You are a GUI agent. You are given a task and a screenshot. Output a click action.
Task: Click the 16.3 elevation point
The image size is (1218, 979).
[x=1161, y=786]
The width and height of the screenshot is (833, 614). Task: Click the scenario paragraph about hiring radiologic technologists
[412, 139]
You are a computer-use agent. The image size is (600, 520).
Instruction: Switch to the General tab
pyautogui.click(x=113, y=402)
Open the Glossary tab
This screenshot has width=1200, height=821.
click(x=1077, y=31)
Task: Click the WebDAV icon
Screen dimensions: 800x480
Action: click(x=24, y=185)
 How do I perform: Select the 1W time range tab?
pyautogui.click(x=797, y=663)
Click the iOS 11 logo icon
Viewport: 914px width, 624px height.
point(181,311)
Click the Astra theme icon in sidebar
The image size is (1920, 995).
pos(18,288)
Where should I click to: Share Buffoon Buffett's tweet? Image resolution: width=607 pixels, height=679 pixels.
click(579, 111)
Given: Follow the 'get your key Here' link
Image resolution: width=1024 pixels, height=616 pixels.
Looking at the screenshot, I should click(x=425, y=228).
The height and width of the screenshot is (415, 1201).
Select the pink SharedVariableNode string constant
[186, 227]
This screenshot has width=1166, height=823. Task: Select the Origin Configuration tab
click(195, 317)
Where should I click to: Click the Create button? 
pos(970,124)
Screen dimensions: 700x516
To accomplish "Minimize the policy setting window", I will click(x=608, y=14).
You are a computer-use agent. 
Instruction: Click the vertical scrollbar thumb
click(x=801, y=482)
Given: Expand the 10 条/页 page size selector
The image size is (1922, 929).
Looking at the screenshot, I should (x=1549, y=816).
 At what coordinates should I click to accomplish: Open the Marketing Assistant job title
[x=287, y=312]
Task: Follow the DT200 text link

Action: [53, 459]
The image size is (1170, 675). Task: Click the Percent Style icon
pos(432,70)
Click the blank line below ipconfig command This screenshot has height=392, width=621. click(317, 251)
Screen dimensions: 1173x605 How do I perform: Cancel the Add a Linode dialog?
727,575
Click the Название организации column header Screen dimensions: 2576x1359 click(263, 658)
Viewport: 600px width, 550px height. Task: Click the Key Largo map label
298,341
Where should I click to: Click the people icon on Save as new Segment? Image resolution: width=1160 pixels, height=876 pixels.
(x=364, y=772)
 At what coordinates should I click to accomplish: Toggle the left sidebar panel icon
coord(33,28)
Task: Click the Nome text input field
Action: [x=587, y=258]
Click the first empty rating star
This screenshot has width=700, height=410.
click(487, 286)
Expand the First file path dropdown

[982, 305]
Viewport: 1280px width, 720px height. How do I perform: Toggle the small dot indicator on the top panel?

▶ [Work instructions] Reproduce the entries above exactly, but only the lines between the line holding "This screenshot has width=1200, height=821." and the line holding "Click the blank", inclusive.

▶ [Solution]
This screenshot has width=1200, height=821.
click(x=1077, y=31)
Task: Click the WebDAV icon
Screen dimensions: 800x480
Action: click(x=24, y=185)
 How do I perform: Select the 1W time range tab?
pyautogui.click(x=797, y=663)
Click the iOS 11 logo icon
Viewport: 914px width, 624px height.
point(181,311)
Click the Astra theme icon in sidebar
The image size is (1920, 995).
pos(18,288)
Where should I click to: Share Buffoon Buffett's tweet? Image resolution: width=607 pixels, height=679 pixels.
click(579, 111)
Given: Follow the 'get your key Here' link
Image resolution: width=1024 pixels, height=616 pixels.
Looking at the screenshot, I should click(x=425, y=228).
The height and width of the screenshot is (415, 1201).
Select the pink SharedVariableNode string constant
[186, 227]
This screenshot has width=1166, height=823. Task: Select the Origin Configuration tab
click(195, 317)
Where should I click to: Click the Create button? 
pos(970,124)
Screen dimensions: 700x516
To accomplish "Minimize the policy setting window", I will click(x=608, y=14).
You are a computer-use agent. 
Instruction: Click the vertical scrollbar thumb
click(x=801, y=482)
Given: Expand the 10 条/页 page size selector
The image size is (1922, 929).
Looking at the screenshot, I should (x=1549, y=816).
 At what coordinates should I click to accomplish: Open the Marketing Assistant job title
[x=287, y=312]
Task: Follow the DT200 text link

Action: [53, 459]
The image size is (1170, 675). Task: Click the Percent Style icon
pos(432,70)
Click the blank line below ipconfig command This screenshot has height=392, width=621. click(317, 251)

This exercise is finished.